Objective: Since open surgical evacuation of basal ganglia hemorrhage (BGH) as had been proved did not lead to the desired benefit for the patients, we used minimally invasive clot lysis by injection of recombinant tissue-type plasminogen activator (rtPA).
Methods:Patients with spontaneous BGH with or without accompanied intraventricular hemorrhage were included in the study. Following diagnosis of BGH by CT scanning, a catheter was inserted through a small burr hole under neuro-navigation assistance into the centre of hemorrhage and three mg rtPA was injected for three consecutive days. CT scans were performed daily to determine the volume of the hemorrhage. The size of hemorrhage was calculated using the ABCs measuring method. The clinical condition of the patients was classified using the Glasgow coma scale (GCS) and Glasgow outcome scale (GOS). Statistical analysis was performed using the Fisher's exact test and Chi-square with Yates' correction. The p-values were calculated with two tails and statistical significance was estimated as p-value <0.05.

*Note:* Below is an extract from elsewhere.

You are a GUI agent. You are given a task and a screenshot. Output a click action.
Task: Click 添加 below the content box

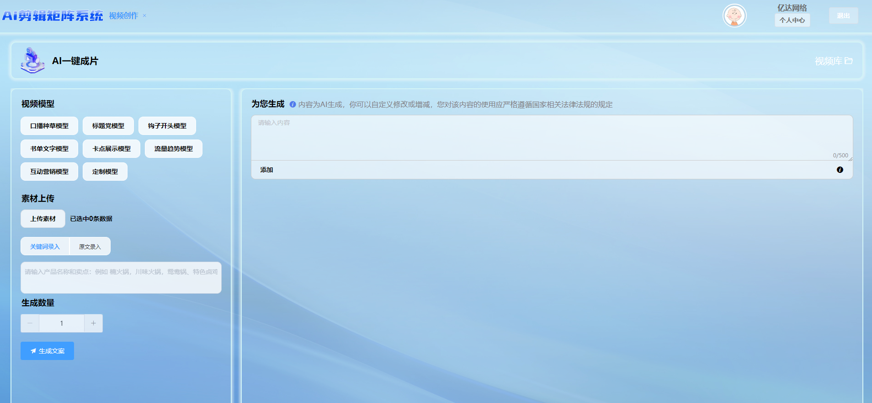pyautogui.click(x=266, y=170)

Results:The procedure was performed on 22 patients (11 females and 11 males). The mean age of the patients was 64 years (range: 44-80 years). Among the patients, 7 (31.8%) were considered in a poor clinical condition, 11 (50%) in an intermediate condition and 4 (18.2%) in a good clinical condition. The total mortality was calculated with n=3 (13.64%). The mean volume of hemorrhage before treatment was 35.14 mL (range 11.5 mL -67.15 mL). After the third injection, a mean volume reduction of 73.05% could be achieved. Considering the accuracy of the neuronavigation dataset, correct placement of the drainage in the assumed center of hemorrhage was confirmed in all cases by CT scanning after the first injection. Re-bleeding occurred in 4 cases (18.2%).
Conclusion:Treatment with rt-PA in BGH seems an easy, safe and minimally invasive alternative to open surgical hematoma evacuation and it might be more favorable compared to conservative treatment. In our study, we achieved a mean volume of hemorrhage reduction of 73% after 3 days. Clot lysis alone was not the only predictive factor for a better outcome. Outcome prognosis should take several other co-factors into account such as the age of the patient and the GCS at the time of Admission. Large prospective and randomized trials are still necessary to answer these open questions.